In order to make certain that you are complying with your duty to ensure that your client communications are private and secure, use of the encryption method through Outlook and a client portal may be adequate. However, lawyers will likely discover that both clients and the ABA have a heightened expectation of privacy when sending and receiving emails.
The use of Tor to safeguard your clients’ privacy
One way to protect your clients’ privacy online is through the use of a set of virtual tunnels called Tor, or The Onion Router. It functions by disbursing your data and headers over several places on the internet. Your header data moves through several relays, and no one will be able to determine the source or the destination of your data.
It is extremely easy to use Tor because it only requires the installation of a program and the use of a browser. You can download the appropriate version for your operating system. Tor can be used with Windows, Mac and Linux. You can then use that browser to surf the internet, and your privacy, and possibly that of your clients, will be protected.
In order to realize optimum functionality of Tor, you may need to modify some of your other surfing practices. For example, you should not install browser plug-ins, and whenever possible, always use HTTPS, or encrypted, forms of websites. Also, do not open documents when you are within the browser.
Useful applications of Tor
Tor has some very important applications that can help lawyers protect themselves and their clients. When using the internet, a brief internet search will connect your IP address to your city, and it is also possible to map the IP address to the street on which you are located. However, if you use Tor, your IP address will be hidden, and thus, you will not inadvertently disclose your location if you have traveled to a meeting with a client.
In addition, concealing your IP address is helpful when performing sensitive research, or when you are emailing a sensitive client like a government whistleblower. Tor is a necessity if any of your clients have national security issues because such clients are susceptible to the potential for surveillance. Furthermore, Tor allows you to view websites that might be blocked in your home country.
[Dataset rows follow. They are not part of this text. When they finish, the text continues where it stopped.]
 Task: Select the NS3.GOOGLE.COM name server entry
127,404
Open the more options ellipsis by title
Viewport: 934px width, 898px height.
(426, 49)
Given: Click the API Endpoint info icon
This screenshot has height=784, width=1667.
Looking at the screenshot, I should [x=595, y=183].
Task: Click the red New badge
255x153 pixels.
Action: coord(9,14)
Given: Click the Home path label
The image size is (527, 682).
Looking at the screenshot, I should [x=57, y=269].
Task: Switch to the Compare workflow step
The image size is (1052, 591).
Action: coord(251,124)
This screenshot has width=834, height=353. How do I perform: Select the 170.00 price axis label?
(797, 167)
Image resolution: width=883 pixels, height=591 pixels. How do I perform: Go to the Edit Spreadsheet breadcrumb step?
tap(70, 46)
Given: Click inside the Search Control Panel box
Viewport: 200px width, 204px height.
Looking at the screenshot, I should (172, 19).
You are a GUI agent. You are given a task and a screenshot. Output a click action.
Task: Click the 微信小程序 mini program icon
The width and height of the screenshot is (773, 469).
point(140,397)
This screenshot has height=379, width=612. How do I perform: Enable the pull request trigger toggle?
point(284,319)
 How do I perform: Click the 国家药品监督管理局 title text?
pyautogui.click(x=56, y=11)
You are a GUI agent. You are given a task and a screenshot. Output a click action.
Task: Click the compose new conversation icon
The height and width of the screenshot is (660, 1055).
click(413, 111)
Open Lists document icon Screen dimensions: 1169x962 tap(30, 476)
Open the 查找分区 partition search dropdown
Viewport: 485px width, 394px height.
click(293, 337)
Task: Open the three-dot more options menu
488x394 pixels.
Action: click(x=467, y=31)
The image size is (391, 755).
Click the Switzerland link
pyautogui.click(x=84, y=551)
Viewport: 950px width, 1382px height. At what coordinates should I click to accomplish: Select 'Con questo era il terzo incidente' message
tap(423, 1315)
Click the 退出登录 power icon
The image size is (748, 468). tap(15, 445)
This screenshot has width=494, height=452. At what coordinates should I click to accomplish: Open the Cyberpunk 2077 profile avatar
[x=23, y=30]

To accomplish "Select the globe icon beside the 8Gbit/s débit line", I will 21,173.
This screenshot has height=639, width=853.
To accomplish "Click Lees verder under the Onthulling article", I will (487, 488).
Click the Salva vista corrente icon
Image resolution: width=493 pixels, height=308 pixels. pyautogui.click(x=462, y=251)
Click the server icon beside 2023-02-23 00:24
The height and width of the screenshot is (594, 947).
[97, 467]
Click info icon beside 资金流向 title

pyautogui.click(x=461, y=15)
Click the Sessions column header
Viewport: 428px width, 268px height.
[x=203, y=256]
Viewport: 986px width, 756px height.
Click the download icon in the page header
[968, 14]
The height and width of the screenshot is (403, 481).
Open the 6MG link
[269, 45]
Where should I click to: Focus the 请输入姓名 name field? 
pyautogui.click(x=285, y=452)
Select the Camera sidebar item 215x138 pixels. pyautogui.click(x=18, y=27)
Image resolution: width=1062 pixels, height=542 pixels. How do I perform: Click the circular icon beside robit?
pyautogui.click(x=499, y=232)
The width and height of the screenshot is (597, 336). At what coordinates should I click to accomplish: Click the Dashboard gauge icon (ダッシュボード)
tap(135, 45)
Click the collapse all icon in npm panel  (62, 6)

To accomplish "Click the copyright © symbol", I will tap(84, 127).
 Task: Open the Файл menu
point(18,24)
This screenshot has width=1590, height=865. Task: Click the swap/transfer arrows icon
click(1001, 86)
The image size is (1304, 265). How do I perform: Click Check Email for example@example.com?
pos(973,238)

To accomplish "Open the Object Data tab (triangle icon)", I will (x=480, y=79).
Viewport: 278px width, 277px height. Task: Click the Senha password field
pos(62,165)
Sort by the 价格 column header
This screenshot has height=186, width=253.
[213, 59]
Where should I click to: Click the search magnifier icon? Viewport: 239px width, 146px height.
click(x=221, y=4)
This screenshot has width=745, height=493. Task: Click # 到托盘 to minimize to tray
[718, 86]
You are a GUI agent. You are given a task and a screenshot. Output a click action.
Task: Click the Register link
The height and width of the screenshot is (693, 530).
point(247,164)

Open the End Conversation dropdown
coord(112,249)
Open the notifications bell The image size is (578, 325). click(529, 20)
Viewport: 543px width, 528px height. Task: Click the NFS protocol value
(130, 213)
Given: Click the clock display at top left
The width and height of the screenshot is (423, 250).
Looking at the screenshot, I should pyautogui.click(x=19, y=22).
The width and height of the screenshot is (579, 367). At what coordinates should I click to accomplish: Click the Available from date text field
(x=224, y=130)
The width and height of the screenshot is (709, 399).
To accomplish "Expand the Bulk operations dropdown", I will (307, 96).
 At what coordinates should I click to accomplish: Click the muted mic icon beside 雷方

However, there are complications with using Tor. Your data must leave the Tor network for the final part of its trip through an exit node. Individuals who use Tor choose to be an exit node, in which case the government or a hacker may be the final stop on the way out of Tor. You can resolve this issue by using encrypted (HTTPS) websites for sensitive data, in addition to using Tor. In order to achieve optimum security, employ as many methods as possible. In this way, you can conceal your trail, and effectively safeguard your clients’ privacy.